## [Problem to work on]
Copy exactly, beginning with the line holding "You are a GUI" and ending with the final line of the data beneath this task; copy nothing else, and leave out every picture.

:: Working data ::

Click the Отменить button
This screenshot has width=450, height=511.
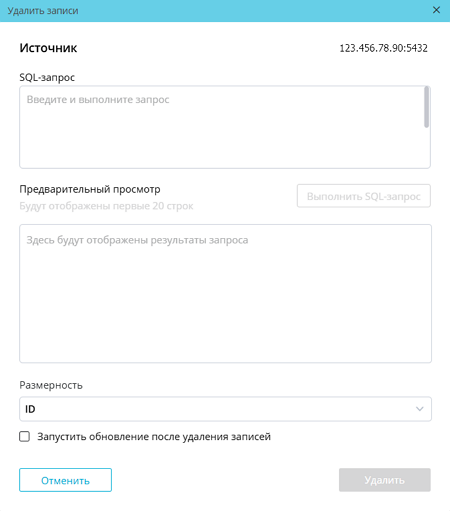[65, 480]
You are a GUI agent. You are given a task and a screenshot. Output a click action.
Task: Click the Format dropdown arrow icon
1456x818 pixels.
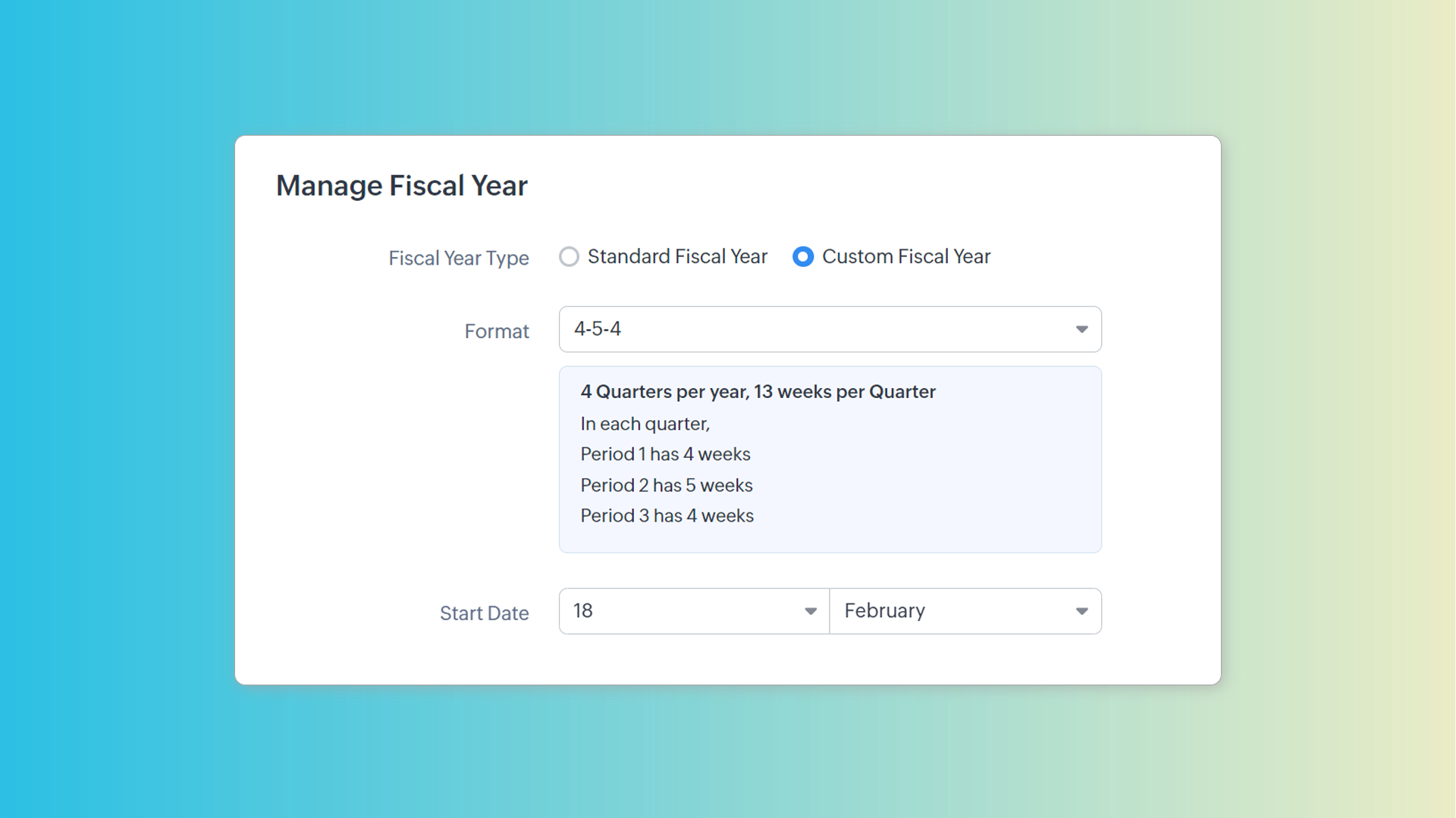tap(1081, 329)
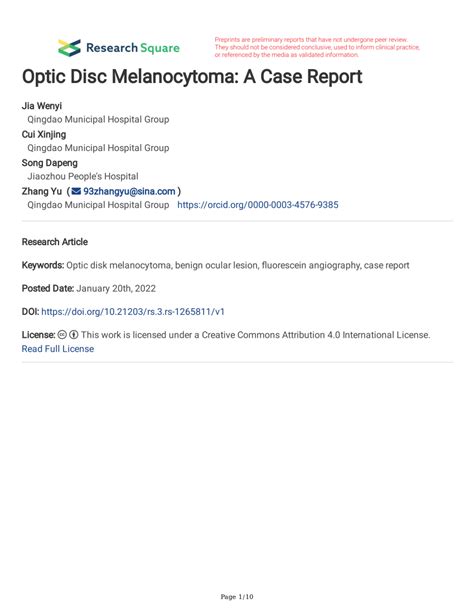
Task: Click the Read Full License link
Action: (x=58, y=349)
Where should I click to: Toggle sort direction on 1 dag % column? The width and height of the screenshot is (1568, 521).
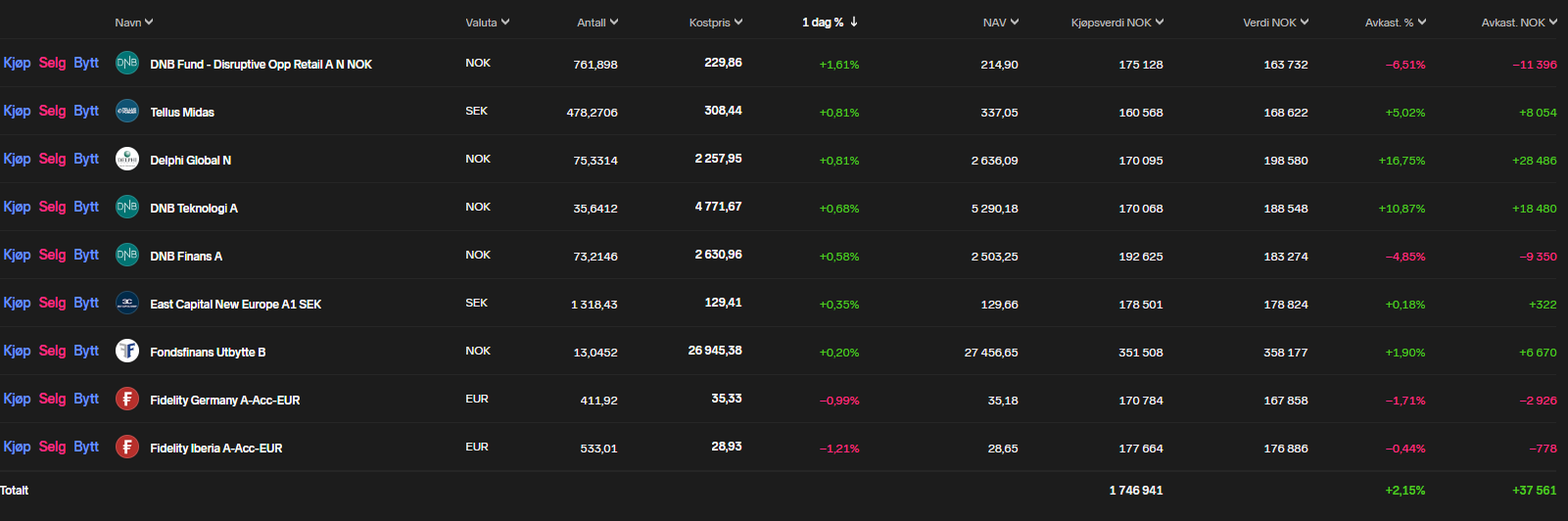pos(830,23)
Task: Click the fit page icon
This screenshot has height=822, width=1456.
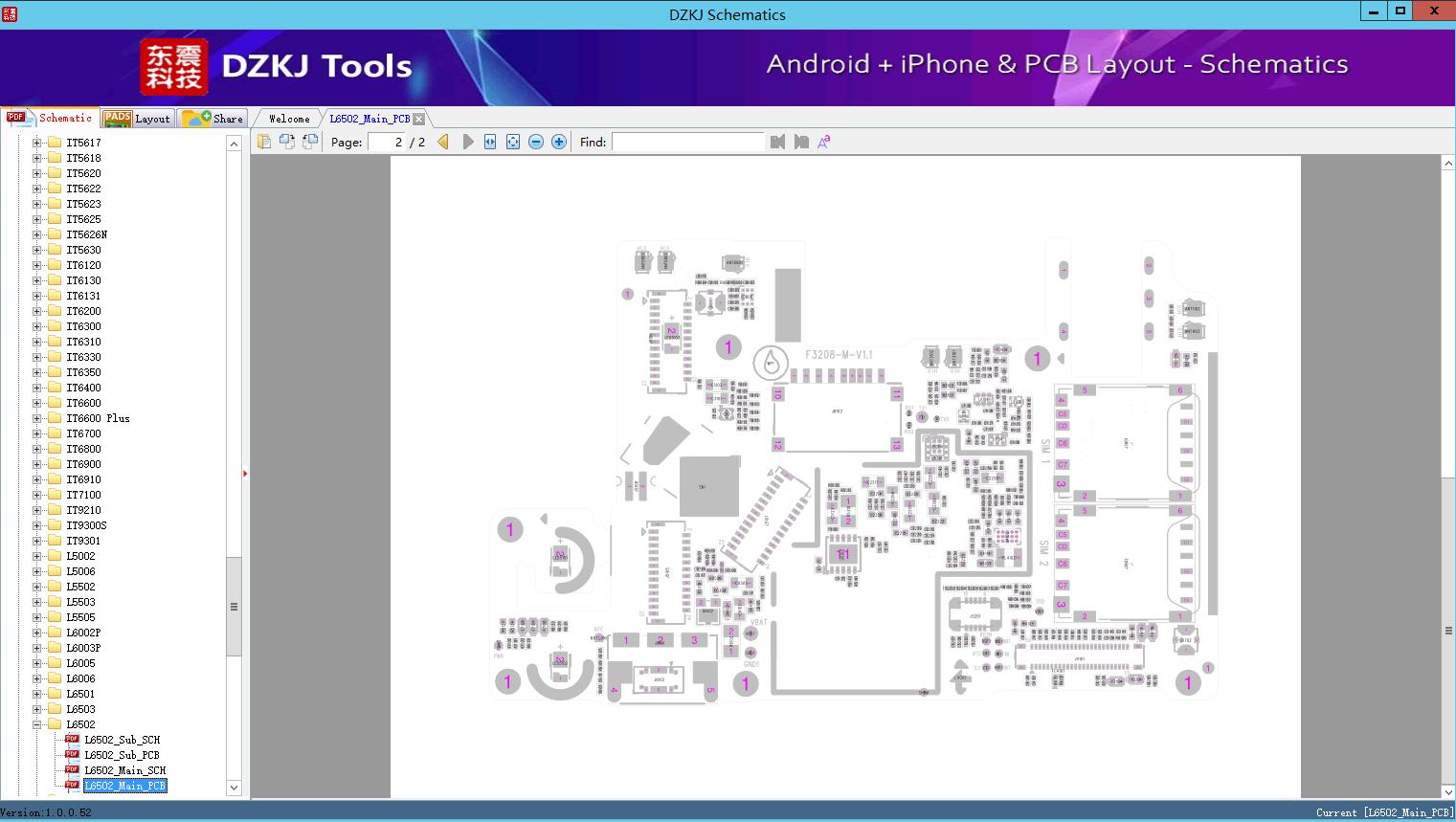Action: 513,142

:::

## [Answer]
You are a GUI agent. You are given a task and a screenshot. Output a click action.
Task: Click the Format dropdown arrow icon
1456x818 pixels.
tap(1081, 329)
Task: Click the Read Full License link
Action: (x=58, y=349)
Where should I click to: Toggle sort direction on 1 dag % column? The width and height of the screenshot is (1568, 521).
pos(830,23)
Task: Click the fit page icon
This screenshot has height=822, width=1456.
Action: 513,142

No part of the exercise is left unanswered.